_PROBLEM STATEMENT_. Write out, as a numbered list with blank lines omitted, every line of the entries from the line containing "coordinates (322, 91)." through the last line of the entries, both included.

···

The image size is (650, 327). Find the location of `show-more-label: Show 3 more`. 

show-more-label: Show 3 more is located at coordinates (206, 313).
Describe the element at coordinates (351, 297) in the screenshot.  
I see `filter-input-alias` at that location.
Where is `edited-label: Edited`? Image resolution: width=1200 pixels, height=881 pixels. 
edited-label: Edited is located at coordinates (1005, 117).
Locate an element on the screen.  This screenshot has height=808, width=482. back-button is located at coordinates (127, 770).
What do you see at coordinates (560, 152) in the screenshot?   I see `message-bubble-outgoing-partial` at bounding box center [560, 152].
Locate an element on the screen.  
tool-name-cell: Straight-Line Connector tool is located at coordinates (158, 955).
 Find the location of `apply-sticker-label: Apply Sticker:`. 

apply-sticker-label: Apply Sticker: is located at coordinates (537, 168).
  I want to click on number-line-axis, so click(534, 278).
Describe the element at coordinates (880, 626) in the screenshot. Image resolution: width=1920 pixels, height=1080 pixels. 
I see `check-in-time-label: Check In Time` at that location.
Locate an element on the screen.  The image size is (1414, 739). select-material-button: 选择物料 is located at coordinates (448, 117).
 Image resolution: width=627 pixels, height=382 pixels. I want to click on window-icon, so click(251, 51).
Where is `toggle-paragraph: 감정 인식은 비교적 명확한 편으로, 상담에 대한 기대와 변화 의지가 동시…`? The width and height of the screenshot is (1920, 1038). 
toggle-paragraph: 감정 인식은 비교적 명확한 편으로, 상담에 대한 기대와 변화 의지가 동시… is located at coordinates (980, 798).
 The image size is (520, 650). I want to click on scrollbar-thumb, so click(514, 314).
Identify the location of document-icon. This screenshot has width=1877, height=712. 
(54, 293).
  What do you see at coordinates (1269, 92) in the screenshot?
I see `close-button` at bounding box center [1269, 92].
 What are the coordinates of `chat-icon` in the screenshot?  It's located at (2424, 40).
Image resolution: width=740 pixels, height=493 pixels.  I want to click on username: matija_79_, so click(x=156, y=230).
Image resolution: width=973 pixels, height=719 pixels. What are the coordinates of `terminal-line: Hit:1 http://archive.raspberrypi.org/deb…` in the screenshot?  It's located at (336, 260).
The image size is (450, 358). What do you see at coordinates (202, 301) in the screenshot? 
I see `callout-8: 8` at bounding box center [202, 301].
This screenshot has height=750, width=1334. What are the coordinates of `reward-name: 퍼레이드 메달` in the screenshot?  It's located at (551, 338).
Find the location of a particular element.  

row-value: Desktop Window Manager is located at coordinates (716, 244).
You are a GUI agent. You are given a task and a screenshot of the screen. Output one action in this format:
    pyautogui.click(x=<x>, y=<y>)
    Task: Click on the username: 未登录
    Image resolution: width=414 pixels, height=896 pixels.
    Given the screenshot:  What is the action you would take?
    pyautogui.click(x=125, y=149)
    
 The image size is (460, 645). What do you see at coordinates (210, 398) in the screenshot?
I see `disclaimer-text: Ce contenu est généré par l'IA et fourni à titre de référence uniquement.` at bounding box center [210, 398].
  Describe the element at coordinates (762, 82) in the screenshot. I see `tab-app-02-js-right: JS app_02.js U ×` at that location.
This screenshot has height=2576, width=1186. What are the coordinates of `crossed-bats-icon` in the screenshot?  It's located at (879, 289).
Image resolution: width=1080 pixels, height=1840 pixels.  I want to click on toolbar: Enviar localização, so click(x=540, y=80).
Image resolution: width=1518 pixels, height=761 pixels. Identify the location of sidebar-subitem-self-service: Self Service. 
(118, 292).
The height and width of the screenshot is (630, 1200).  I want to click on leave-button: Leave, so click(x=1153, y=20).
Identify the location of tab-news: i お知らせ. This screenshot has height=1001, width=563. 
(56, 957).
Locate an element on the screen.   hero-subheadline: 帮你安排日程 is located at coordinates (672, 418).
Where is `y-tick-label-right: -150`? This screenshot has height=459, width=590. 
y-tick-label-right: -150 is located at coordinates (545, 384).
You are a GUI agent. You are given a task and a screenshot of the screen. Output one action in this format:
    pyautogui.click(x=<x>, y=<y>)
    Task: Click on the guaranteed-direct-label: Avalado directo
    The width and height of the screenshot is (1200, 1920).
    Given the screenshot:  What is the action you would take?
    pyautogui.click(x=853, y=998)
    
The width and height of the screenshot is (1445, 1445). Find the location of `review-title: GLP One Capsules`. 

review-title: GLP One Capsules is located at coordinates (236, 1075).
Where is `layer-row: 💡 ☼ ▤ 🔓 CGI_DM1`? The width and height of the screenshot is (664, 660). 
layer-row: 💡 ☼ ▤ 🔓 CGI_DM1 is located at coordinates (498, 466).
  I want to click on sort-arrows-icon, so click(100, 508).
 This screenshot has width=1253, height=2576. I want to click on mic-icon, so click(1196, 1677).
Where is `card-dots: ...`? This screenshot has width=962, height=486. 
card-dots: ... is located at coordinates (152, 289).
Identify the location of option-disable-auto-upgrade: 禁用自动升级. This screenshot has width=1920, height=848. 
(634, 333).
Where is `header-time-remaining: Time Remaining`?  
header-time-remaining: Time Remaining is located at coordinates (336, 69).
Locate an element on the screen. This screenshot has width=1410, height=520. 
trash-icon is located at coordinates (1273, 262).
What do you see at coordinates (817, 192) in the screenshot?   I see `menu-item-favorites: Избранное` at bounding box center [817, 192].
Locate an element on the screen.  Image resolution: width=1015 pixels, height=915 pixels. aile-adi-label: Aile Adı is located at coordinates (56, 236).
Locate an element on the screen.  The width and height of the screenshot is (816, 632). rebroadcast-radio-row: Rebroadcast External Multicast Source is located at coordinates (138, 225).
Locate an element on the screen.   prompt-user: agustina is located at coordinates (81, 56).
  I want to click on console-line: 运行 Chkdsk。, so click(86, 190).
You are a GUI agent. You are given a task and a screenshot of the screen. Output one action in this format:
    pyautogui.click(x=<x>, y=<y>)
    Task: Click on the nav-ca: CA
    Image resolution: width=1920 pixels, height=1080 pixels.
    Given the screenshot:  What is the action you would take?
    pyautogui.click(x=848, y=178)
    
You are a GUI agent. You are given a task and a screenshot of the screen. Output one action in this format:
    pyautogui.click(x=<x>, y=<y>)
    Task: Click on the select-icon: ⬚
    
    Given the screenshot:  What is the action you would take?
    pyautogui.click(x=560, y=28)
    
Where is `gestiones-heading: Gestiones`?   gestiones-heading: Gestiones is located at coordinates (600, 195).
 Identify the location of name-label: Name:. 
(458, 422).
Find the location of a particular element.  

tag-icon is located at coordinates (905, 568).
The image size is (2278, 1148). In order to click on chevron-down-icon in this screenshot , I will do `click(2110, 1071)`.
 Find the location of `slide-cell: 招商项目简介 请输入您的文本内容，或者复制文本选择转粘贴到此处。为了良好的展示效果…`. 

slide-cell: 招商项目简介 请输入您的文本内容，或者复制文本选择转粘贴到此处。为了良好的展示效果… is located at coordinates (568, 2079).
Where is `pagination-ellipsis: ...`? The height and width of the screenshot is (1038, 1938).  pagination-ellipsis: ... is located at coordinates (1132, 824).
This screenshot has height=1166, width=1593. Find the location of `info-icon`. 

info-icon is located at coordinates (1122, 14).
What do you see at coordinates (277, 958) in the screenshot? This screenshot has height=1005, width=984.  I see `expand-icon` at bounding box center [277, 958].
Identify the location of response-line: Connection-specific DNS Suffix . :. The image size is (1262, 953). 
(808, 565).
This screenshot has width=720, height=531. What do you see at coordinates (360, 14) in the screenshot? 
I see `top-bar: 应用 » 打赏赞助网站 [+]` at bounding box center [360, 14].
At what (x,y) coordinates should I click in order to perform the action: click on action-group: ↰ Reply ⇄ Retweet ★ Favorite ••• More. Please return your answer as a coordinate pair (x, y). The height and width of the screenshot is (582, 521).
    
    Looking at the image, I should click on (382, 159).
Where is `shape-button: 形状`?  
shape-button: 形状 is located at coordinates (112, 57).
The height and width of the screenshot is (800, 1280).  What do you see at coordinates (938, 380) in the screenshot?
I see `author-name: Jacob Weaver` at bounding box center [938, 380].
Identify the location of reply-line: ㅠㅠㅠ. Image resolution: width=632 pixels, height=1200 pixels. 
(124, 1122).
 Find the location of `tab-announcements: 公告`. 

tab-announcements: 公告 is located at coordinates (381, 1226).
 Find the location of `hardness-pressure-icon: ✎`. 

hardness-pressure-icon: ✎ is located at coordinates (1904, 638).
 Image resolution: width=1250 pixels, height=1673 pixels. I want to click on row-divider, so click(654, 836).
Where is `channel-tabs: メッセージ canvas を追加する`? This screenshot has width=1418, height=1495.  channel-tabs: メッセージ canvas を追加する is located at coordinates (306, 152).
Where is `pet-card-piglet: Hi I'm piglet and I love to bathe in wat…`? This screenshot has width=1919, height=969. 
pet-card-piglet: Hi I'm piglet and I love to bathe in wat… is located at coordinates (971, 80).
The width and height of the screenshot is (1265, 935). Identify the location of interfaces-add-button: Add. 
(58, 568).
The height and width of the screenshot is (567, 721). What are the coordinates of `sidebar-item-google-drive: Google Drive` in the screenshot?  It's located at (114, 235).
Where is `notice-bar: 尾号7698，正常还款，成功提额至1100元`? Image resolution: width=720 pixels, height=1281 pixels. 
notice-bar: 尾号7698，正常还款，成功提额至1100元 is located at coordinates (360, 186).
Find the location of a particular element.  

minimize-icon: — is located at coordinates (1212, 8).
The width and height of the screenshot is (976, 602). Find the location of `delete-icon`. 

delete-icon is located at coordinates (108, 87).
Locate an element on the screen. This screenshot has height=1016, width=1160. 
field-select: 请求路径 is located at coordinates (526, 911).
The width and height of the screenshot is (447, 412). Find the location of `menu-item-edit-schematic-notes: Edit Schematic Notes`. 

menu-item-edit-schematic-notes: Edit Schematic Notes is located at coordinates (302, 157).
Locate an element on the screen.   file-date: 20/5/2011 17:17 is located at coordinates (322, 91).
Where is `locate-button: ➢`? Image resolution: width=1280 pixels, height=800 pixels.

···

_WRITTEN SOLUTION_.
1. Locate an element on the screen.   file-date: 20/5/2011 17:17 is located at coordinates (322, 91).
2. Where is `locate-button: ➢`? Image resolution: width=1280 pixels, height=800 pixels.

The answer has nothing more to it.